Sunday, February 25, 2007

165 Kilometers to Kankan

The passenger behind me slumps forward, her folded forearm sticking me between the shoulder blades. I shove back hoping she will move. She doesn’t. Someone’s hipbone is jutting into my right leg, which is asleep, and the exposed window nob is sticking me in the lower back. I try to listen for malinke words I know in the pop songs so I won’t drive my elbows into the passengers beside me and start ranting about consumer rights and accountability and cars that open from the inside and out.

I glance down at my rumpled Economist from August. A Chinese telecom’s lawsuit for patent infringement was to be decided last month. I have no idea what happened. I turn the page and fix my eyes on the road as we slow for a pothole. The passenger beside me peers at it, a block of text beside a picture of a businessman stepping gingerly on banana peels. It’s an ad for pension plans, but the notion of retirement strikes me as impossible to explain.

Amasa”, I say instead, the word for banana, pointing at the peels. The man nods, and smiles.

“Are there bananas in Europe?” he asks.

“I am from America, that’s not in Europe. I’ve never been to Europe,” I lie to make the point clear for the millionth time. He nods.

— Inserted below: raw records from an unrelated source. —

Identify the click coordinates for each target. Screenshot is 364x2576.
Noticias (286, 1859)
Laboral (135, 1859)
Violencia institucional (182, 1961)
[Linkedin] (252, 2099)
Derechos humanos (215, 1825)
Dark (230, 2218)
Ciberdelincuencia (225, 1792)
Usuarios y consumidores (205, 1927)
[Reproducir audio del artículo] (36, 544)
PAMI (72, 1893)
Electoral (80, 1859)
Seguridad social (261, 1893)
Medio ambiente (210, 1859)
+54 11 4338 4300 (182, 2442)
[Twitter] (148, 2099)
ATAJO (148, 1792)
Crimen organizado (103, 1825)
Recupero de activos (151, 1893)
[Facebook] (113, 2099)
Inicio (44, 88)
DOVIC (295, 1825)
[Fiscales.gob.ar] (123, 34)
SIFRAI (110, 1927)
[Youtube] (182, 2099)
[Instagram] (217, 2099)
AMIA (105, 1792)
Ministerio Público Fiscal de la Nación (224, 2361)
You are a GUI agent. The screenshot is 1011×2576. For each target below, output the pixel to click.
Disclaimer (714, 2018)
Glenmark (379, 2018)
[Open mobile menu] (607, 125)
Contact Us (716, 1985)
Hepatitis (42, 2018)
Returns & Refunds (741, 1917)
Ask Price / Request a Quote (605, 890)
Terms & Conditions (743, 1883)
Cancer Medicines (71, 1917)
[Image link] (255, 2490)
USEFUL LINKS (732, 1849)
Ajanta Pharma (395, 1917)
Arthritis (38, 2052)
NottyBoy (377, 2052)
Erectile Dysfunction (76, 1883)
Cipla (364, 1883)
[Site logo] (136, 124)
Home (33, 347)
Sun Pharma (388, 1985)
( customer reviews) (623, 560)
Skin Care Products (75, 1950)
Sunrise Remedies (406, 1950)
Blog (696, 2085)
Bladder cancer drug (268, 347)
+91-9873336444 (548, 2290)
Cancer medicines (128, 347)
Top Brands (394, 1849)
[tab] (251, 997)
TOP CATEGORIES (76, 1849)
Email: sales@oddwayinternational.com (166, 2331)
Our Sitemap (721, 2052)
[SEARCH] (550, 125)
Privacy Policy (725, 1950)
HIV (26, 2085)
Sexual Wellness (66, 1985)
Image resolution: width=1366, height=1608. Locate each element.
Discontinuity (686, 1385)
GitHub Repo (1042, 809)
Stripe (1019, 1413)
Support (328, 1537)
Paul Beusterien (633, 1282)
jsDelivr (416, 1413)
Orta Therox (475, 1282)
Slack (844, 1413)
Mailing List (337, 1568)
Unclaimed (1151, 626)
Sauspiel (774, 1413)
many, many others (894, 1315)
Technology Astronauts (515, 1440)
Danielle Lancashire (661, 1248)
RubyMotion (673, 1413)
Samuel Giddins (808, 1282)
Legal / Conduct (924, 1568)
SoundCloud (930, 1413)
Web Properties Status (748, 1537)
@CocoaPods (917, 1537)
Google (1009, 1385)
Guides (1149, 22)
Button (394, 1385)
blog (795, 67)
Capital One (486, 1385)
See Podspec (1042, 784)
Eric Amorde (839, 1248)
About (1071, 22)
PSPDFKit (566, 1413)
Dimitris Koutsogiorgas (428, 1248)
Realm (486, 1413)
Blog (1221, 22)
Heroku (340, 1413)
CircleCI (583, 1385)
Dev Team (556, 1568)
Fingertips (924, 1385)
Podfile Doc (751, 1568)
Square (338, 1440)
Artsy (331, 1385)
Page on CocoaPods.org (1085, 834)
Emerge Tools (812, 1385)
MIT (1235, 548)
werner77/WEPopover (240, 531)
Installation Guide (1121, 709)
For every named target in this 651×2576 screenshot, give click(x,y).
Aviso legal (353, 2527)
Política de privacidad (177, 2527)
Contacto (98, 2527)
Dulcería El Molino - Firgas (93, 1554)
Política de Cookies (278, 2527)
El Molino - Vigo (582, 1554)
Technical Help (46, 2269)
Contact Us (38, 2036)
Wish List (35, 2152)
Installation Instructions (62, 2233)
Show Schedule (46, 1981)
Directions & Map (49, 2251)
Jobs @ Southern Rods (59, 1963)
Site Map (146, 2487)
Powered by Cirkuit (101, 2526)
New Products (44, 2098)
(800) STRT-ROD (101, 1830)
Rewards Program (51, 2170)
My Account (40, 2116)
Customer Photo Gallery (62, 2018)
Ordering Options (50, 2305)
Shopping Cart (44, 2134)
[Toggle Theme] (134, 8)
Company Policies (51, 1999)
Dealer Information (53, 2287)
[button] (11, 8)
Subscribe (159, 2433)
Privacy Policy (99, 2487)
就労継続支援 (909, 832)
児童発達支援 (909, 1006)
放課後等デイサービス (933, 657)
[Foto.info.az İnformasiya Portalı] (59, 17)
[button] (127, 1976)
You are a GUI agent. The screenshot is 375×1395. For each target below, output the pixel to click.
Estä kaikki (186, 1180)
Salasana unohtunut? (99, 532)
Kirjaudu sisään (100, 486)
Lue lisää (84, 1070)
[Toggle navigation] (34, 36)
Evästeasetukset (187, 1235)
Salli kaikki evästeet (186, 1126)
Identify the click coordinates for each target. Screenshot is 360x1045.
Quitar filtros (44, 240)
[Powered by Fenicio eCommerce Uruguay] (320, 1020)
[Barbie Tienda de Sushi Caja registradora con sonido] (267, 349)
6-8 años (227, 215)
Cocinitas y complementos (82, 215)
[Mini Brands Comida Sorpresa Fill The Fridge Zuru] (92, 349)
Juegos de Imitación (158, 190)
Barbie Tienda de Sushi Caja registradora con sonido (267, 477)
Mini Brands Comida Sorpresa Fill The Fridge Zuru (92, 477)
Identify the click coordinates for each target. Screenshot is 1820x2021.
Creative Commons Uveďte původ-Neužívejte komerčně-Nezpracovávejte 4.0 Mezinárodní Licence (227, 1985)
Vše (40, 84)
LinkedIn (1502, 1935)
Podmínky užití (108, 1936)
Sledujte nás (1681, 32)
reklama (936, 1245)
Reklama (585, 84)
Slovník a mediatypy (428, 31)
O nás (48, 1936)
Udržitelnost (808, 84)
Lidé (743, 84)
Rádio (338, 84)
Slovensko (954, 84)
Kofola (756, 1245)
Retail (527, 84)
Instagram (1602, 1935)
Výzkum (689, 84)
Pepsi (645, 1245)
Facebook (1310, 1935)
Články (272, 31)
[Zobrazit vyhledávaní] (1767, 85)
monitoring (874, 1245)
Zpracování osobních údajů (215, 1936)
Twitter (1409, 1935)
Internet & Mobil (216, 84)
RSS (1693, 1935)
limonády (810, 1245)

“Are there bananas in America?”

“Yes, but they’re not as good.”

He smiles, and offers me peanuts.

A cold trickle of sweat runs down my calf from behind my knees, to where my feet incinerate against the rusted tin shell covering the motor. I motion for the driver to hand me the window handle. He passes it back, and then reaches across the boy crammed into his seat to downshift. Aroused by the loss of speed, a few passengers glance out the window at the cow standing motionless in the road.

Now the wind blusters in loudly through the window. I fold up the Economist, ripping a few of the pages. Craining to glimpse myself in the rear view mirror--which is adorned with a pealing image of Madonna from her “like a prayer” album--I adjust my bandanna.

“Theif,” the driver says smiling, motioning for me to pass the handle back.

“That’s a lie,” I say, “It was a present.”

Two old men chuckle and a young woman smiles at me shyly. Someone asks what I said. Someone else repeats it. There is more laughter and I pass the handle forward.

The passenger behind me awakens and she shifts. Everyone settles into new positions, and feeling returns to certain parts of the body. I am less uncomfortable. 165 kilometers to Kankan.